Georgetown University’s Newspaper of Record since 1920

The Hoya

Novel by Professor Adapted to TV Series, Set To Stream on Hulu

Novel by Professor Adapted to TV Series, Set To Stream on Hulu

A TV adaptation of “Baghdad Central,” a novel authored by Georgetown University professor Elliott Colla, is set to stream on Hulu in March. 

The series originally aired on Channel 4 in the United Kingdom on Feb. 3 and has received critical acclaim since its release, according to a news release from the Arabic and Islamic studies department. Colla, an associate professor of Arabic and Islamic studies, published the historical fiction source novel about the U.S. presence in Iraq in 2014. 

The TV show is set in U.S.-occupied Iraq shortly after U.S. forces removed Saddam Hussein from the Iraqi presidency and disbanded the Iraqi army. The story features a former police inspector named Muhsin al-Khafaji who searches for his missing daughter. Al-Khafaji works as a detective for the U.S.-led coalition forces while following his own personal agenda. 

The show is a six-part crime thriller for Channel 4 written by BAFTA-nominated writer Stephen Butchard. 

Radcliffe Institute for Advanced Studies Harvard University | Elliott Colla, a professor in the Department of Arabic and Islamic Studies, published historical fiction “Baghdad Central” in 2014.

After Euston Films bought rights to the novel in 2016, Butchard began writing the script, according to Colla. Butchard added characters and changed many elements of Colla’s initial plot, but Colla and Butchard reached a compromise in the end, according to Colla.

“I read drafts of the screenplay as Stephen worked on them and gave my feedback, but from the outset, our understanding was that this would be their story, though it would remain true to the characters and situation,” Colla said. 

American actor and Oscar-nominated producer Waleed Zuaiter plays protagonist al-Khafaji. Zuaiter is best known for co-producing and starring in the critically acclaimed 2013 film “Omar.” Alongside Zuaiter, well-known theater actor Bertie Carvel plays Frank Temple, a former British police officer who helps rebuild Iraq’s police force. Co-stars also include “House of Cards” star Corey Stoll as Captain John Parodi, a U.S. military police captain and Temple’s archnemesis, and “Homeland” star July Namir as Mrouj, Khafaji’s sick daughter. 

At the beginning of the production process, Colla worried the series might fall into discriminatory tropes prevalent throughout the industry’s adaptations of events in the Middle East, Colla wrote in an email to The Hoya. 

“There’s a long history of orientalist, Islamophobic representations of Arabs in Euroamerican cinema and television,” Colla said. “But as soon as I met the producers, and then the director, and then the cast, I stopped worrying.” 

Colla collaborated with Jonathan Curling, a producer in Egyptian television, and Arij al-Soltan, a young Iraqi producer, to maintain the historical integrity and realism of the script, according to Colla. 

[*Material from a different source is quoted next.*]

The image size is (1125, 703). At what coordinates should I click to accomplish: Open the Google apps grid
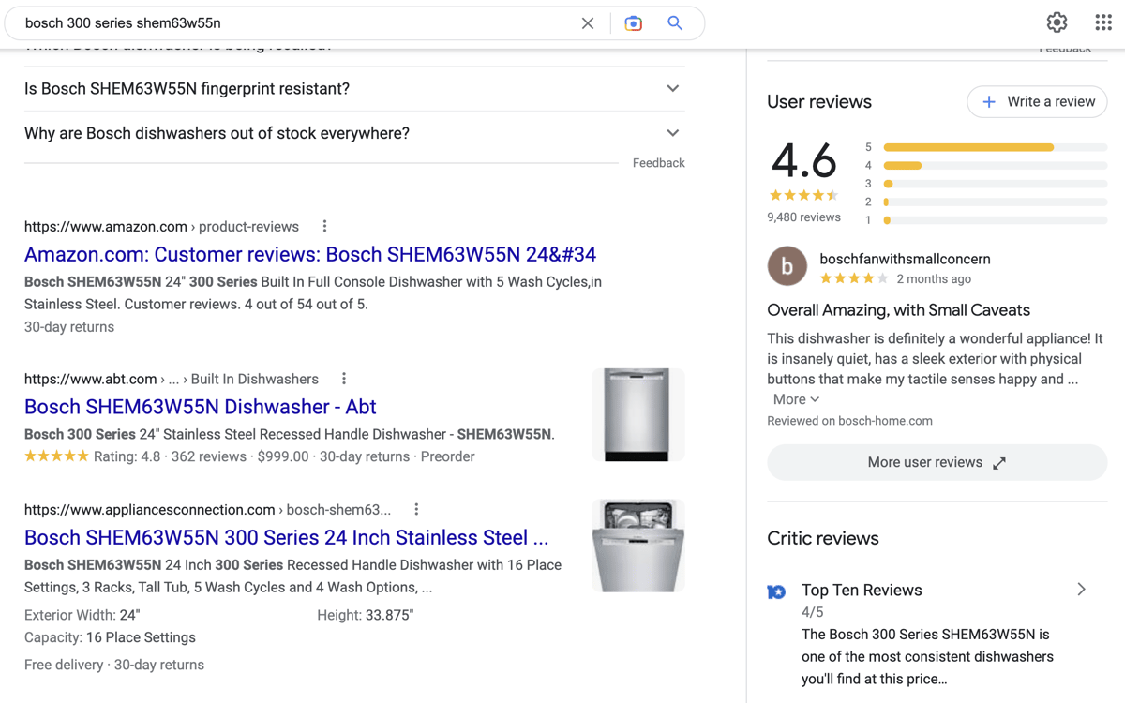coord(1103,22)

In contrast to traditional Western portrayals of Iraq, Colla’s novel captures the country’s often misunderstood nuances and complexities, according to Joseph Sassoon, a professor of history and political economy at Georgetown’s Center for Contemporary Arab Studies and al-Sabah chair in politics and political economy of the Arab world.

“Because of Elliott’s background as a professor of Arabic literature, he understood how the society functions and how it is structured,” Sassoon said in an interview with The Hoya. “He didn’t come with the usual biases of a lot of politicians or journalists or even sometimes academics when they write about this country.” 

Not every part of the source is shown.